Two previous studies6,7 briefly described reliability. The study of Yoshiyasu et al.7 only reproduced inaccurate responses. Walker et al.6 reported that the internal concordance of the provided information was complete (100%). In this study, reliability was investigated by asking GPT-4 the same question five times, and the results were analysed. According to the results of our study, it is suggested that GPT-4 does not always provide consistent answers for the same medical question.
How to better use GPT-4?
The results of this study suggested that the prompt technique and enquiry times significantly influenced the quality and reliability of answers provided by GPT-4 in answering professional medical questions. ROT may be recommended for medical-related questions, especially for in-depth questions. It is recommended to ask GPT-4 the same questions several times to obtain more comprehensive answers. You can keep asking the GPT-4 the same question until it does not provide any different information. A template of ROT prompts is presented and can be modified to answer medical-related questions in various scenarios (Fig. 5).
Advantage and limitation
This study is a pilot study to explore the application of prompt engineering in medical questions and the reliability of GPT-4's answers to medical questions. Our data collection is nonhuman subjective scoring, objectively reflecting the consistency and reliability of GPT-4 responses. However, the study was designed based on the expected answers from the guidelines and lacks prospective validation. This study is performed with GPT-4’s web interface, so it would not be feasible to modify the temperature of GPT-4 to create a more robust answer, which can be done by professional programmers who have acquired the Application Programming Interface (API) key for the LLM. However, this study is designed to mimic GPT-4’s performance in routine medical practice and provide users such as doctors and patients with information on how to improve the quality of their answers. Therefore, all experiments were performed in the web interface.

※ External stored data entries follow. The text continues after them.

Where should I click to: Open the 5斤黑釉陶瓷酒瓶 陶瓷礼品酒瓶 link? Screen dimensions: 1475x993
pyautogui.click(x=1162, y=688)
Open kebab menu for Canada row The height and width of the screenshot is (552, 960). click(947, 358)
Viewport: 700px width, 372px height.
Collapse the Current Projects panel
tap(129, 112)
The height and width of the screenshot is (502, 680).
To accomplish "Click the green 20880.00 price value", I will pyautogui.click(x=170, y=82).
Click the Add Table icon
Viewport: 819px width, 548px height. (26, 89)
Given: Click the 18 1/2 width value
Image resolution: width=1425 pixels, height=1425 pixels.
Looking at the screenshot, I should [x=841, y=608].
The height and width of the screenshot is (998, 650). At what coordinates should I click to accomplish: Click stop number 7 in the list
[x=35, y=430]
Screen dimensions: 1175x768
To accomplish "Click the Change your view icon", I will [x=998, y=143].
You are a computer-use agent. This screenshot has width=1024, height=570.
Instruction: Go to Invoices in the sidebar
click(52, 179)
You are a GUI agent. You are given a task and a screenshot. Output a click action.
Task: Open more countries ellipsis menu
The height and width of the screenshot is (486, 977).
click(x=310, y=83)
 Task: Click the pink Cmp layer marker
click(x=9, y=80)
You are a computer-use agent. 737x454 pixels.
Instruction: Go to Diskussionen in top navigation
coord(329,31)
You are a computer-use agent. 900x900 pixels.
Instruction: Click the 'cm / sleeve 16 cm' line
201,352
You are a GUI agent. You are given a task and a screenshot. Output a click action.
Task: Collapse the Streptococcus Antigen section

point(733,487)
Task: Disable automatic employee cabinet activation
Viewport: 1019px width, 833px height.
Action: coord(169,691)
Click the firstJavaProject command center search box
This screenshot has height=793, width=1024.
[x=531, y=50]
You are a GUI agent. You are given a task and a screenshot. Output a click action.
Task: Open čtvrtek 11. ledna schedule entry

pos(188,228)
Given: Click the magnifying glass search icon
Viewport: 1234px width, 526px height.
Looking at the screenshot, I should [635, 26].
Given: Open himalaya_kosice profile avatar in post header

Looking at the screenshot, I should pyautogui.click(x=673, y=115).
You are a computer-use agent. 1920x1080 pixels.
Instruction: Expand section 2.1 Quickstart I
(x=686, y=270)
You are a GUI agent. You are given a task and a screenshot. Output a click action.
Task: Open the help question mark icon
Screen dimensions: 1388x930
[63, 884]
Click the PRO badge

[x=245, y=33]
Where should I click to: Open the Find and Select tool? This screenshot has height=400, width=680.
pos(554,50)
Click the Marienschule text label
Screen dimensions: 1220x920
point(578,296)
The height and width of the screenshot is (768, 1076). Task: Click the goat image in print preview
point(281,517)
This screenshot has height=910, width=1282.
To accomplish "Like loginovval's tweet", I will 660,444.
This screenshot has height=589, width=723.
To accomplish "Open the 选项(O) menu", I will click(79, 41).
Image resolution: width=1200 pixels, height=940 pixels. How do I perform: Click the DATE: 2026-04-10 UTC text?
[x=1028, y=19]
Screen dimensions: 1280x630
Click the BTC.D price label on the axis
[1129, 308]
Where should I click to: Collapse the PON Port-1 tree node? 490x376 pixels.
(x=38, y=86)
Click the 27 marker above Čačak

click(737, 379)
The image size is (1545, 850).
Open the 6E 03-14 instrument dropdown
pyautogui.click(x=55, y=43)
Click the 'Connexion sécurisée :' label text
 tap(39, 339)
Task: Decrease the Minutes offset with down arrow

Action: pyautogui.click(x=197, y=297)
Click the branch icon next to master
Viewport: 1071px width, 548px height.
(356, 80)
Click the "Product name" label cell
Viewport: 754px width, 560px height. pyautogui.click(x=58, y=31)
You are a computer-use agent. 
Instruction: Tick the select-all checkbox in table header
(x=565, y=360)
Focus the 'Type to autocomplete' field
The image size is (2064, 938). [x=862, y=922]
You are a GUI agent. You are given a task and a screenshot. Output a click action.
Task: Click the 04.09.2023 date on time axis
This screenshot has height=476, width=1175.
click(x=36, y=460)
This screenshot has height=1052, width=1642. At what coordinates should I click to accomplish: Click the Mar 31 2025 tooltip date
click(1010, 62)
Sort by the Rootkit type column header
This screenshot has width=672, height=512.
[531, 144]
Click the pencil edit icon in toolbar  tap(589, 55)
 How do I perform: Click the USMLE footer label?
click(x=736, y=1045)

Implications for Future Research
Currently, prompt engineering is in full progress in the computer field, but there is no specific medical research related to it. Prompt engineering can help doctors learn how to ask better questions so that GPT can give better answers. Additionally, the reliability of the GPT-4 in answering medical questions is worth exploring. In future studies, our team will aim to explore the appropriate prompts for medical questions and try to call the API to change the parameters such as the ‘temperature’ to improve reliability. And We will further explore the application of prompt engineering and the reliability of answers if diagnosis, medical examination, and so on. Meanwhile It is suggested that future related studies should examine the engineering and repetition of cue words and formulate relevant guidelines.